[Problem]:
What is needed here is a verbatim copy of the records that follow.

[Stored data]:
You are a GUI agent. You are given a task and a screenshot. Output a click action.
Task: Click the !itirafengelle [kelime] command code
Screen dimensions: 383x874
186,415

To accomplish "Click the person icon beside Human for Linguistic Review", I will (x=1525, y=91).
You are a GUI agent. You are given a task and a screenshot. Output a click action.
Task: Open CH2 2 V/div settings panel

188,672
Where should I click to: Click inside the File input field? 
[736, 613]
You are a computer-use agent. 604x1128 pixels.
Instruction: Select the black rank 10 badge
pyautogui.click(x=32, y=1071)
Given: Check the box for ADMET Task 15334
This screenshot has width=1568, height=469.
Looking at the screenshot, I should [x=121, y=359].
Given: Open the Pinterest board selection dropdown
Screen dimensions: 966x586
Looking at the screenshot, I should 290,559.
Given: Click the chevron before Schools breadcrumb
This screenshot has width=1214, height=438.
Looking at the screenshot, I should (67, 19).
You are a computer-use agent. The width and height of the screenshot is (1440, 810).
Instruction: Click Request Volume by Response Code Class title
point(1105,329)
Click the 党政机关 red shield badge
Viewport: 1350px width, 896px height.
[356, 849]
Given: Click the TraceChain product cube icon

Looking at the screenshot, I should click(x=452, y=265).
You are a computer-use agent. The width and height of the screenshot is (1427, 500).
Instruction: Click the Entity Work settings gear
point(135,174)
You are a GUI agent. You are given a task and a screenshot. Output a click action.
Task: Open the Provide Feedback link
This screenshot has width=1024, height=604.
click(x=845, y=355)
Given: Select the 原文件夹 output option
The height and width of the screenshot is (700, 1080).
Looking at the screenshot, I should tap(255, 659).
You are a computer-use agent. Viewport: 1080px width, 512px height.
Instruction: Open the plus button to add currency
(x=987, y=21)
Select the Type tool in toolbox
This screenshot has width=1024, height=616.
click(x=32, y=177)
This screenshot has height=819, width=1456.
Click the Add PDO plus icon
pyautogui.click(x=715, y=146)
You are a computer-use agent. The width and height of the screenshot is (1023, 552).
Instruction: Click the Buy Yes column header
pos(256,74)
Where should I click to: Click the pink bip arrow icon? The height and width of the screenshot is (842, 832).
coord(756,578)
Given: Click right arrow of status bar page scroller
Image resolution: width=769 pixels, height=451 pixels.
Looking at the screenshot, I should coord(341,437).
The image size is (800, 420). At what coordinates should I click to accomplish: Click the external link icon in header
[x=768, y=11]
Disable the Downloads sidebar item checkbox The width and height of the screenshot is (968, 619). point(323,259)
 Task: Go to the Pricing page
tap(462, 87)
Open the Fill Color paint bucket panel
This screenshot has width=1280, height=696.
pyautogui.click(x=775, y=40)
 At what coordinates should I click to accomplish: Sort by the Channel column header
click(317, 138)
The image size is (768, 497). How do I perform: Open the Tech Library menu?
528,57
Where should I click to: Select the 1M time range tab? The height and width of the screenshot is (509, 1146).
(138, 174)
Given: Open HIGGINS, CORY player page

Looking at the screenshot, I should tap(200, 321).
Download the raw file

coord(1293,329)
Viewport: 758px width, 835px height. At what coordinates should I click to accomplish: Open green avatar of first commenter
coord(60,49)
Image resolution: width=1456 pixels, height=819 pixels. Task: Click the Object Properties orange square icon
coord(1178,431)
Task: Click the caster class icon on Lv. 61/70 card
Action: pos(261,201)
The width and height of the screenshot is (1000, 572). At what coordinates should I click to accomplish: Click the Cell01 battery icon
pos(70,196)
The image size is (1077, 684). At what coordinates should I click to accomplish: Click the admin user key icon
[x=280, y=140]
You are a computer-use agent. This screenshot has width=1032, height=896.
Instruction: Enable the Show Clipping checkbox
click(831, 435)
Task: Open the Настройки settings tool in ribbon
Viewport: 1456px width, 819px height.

[Response]:
You are a GUI agent. You are given a task and a screenshot. Output a click action.
Task: Click the !itirafengelle [kelime] command code
Screen dimensions: 383x874
186,415

To accomplish "Click the person icon beside Human for Linguistic Review", I will (x=1525, y=91).
You are a GUI agent. You are given a task and a screenshot. Output a click action.
Task: Open CH2 2 V/div settings panel

188,672
Where should I click to: Click inside the File input field? 
[736, 613]
You are a computer-use agent. 604x1128 pixels.
Instruction: Select the black rank 10 badge
pyautogui.click(x=32, y=1071)
Given: Check the box for ADMET Task 15334
This screenshot has width=1568, height=469.
Looking at the screenshot, I should [x=121, y=359].
Given: Open the Pinterest board selection dropdown
Screen dimensions: 966x586
Looking at the screenshot, I should 290,559.
Given: Click the chevron before Schools breadcrumb
This screenshot has width=1214, height=438.
Looking at the screenshot, I should (67, 19).
You are a computer-use agent. The width and height of the screenshot is (1440, 810).
Instruction: Click Request Volume by Response Code Class title
point(1105,329)
Click the 党政机关 red shield badge
Viewport: 1350px width, 896px height.
[356, 849]
Given: Click the TraceChain product cube icon

Looking at the screenshot, I should click(x=452, y=265).
You are a computer-use agent. The width and height of the screenshot is (1427, 500).
Instruction: Click the Entity Work settings gear
point(135,174)
You are a GUI agent. You are given a task and a screenshot. Output a click action.
Task: Open the Provide Feedback link
This screenshot has width=1024, height=604.
click(x=845, y=355)
Given: Select the 原文件夹 output option
The height and width of the screenshot is (700, 1080).
Looking at the screenshot, I should tap(255, 659).
You are a computer-use agent. Viewport: 1080px width, 512px height.
Instruction: Open the plus button to add currency
(x=987, y=21)
Select the Type tool in toolbox
This screenshot has width=1024, height=616.
click(x=32, y=177)
This screenshot has height=819, width=1456.
Click the Add PDO plus icon
pyautogui.click(x=715, y=146)
You are a computer-use agent. The width and height of the screenshot is (1023, 552).
Instruction: Click the Buy Yes column header
pos(256,74)
Where should I click to: Click the pink bip arrow icon? The height and width of the screenshot is (842, 832).
coord(756,578)
Given: Click right arrow of status bar page scroller
Image resolution: width=769 pixels, height=451 pixels.
Looking at the screenshot, I should coord(341,437).
The image size is (800, 420). At what coordinates should I click to accomplish: Click the external link icon in header
[x=768, y=11]
Disable the Downloads sidebar item checkbox The width and height of the screenshot is (968, 619). point(323,259)
 Task: Go to the Pricing page
tap(462, 87)
Open the Fill Color paint bucket panel
This screenshot has width=1280, height=696.
pyautogui.click(x=775, y=40)
 At what coordinates should I click to accomplish: Sort by the Channel column header
click(317, 138)
The image size is (768, 497). How do I perform: Open the Tech Library menu?
528,57
Where should I click to: Select the 1M time range tab? The height and width of the screenshot is (509, 1146).
(138, 174)
Given: Open HIGGINS, CORY player page

Looking at the screenshot, I should tap(200, 321).
Download the raw file

coord(1293,329)
Viewport: 758px width, 835px height. At what coordinates should I click to accomplish: Open green avatar of first commenter
coord(60,49)
Image resolution: width=1456 pixels, height=819 pixels. Task: Click the Object Properties orange square icon
coord(1178,431)
Task: Click the caster class icon on Lv. 61/70 card
Action: pos(261,201)
The width and height of the screenshot is (1000, 572). At what coordinates should I click to accomplish: Click the Cell01 battery icon
pos(70,196)
The image size is (1077, 684). At what coordinates should I click to accomplish: Click the admin user key icon
[x=280, y=140]
You are a computer-use agent. This screenshot has width=1032, height=896.
Instruction: Enable the Show Clipping checkbox
click(831, 435)
Task: Open the Настройки settings tool in ribbon
Viewport: 1456px width, 819px height.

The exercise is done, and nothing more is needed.